Task objective:
Copy the rows from the line containing "Open the More circle menu in sidebar" through the line containing "click(x=148, y=695)", replacing "sidebar" with "navigation panel" and leaving everything else unchanged. Omit the pictures from your copy.

Source records:
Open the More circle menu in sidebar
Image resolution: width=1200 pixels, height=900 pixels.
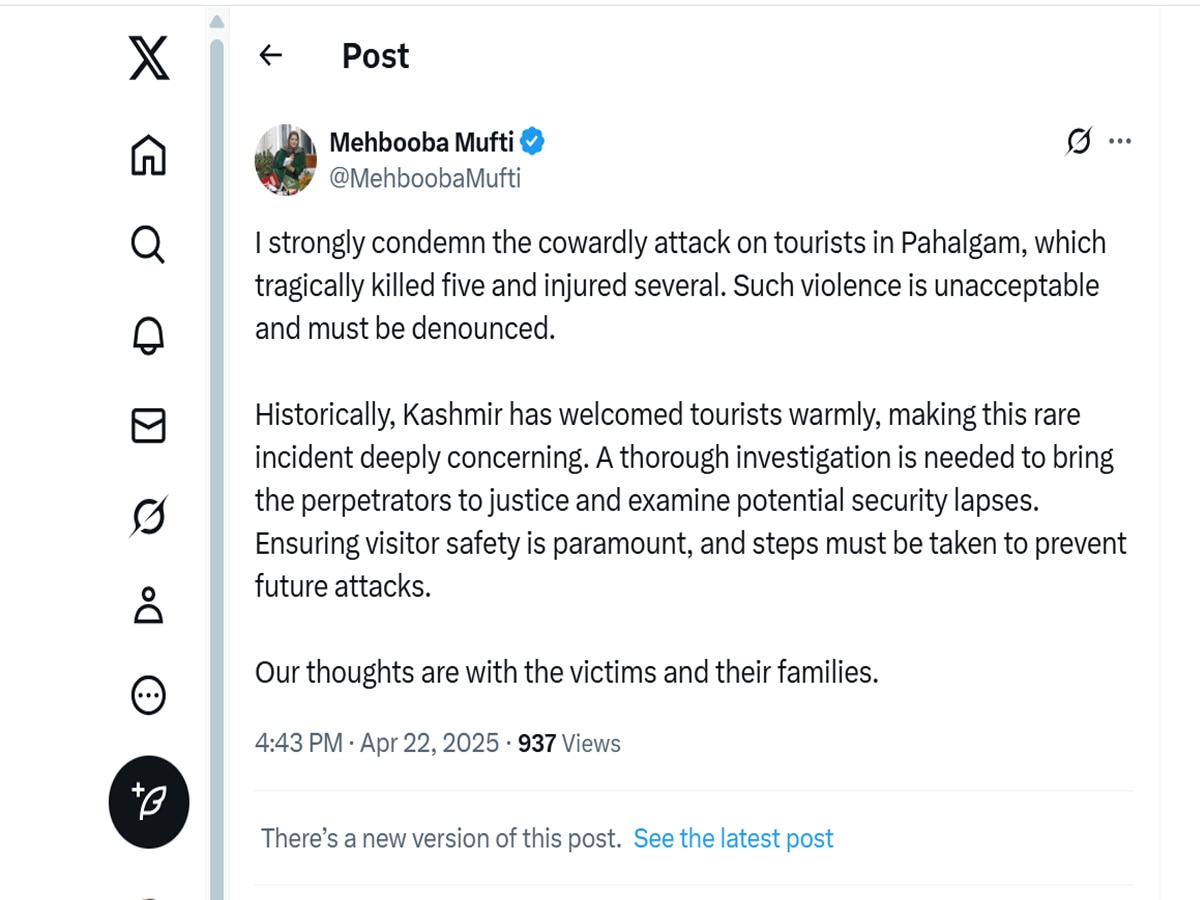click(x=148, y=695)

...

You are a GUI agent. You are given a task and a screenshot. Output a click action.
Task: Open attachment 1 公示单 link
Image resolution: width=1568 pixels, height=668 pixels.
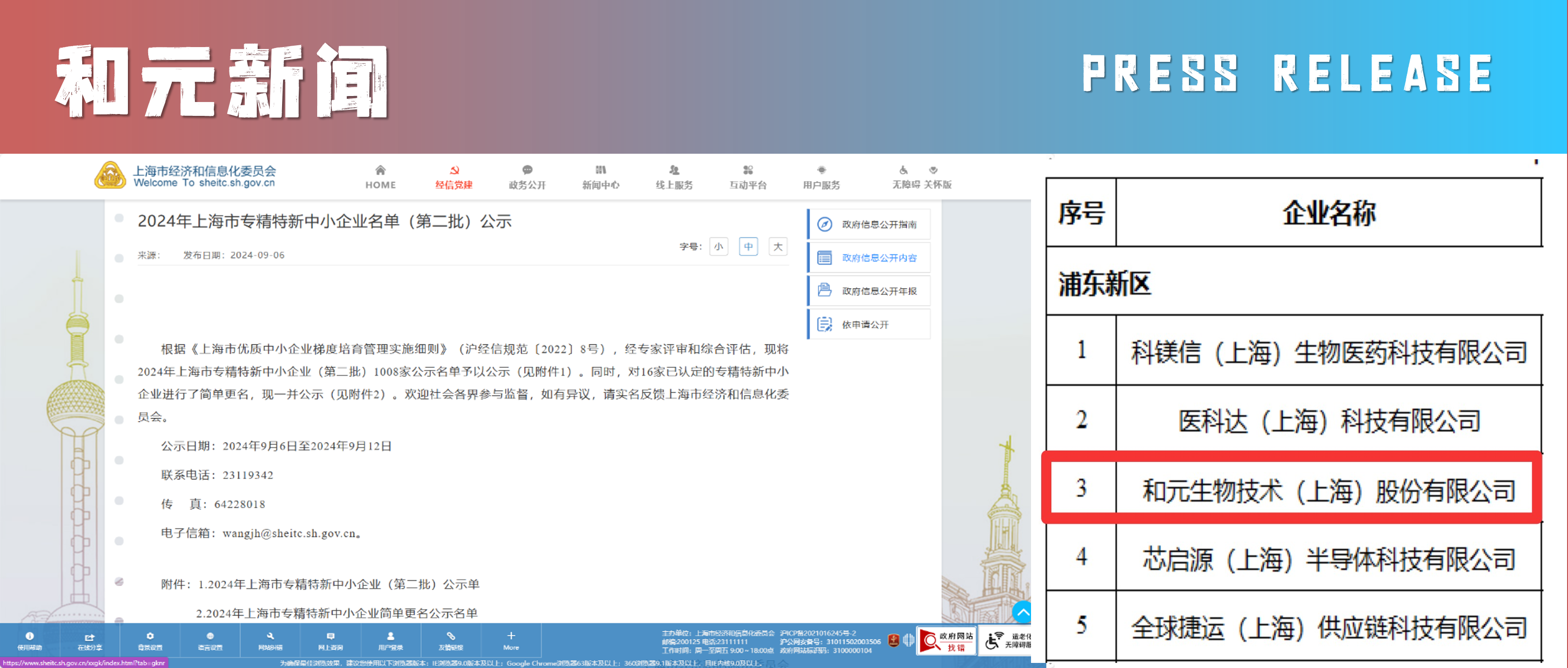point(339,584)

Right answer:
Open the More circle menu in navigation panel
Image resolution: width=1200 pixels, height=900 pixels.
click(x=148, y=695)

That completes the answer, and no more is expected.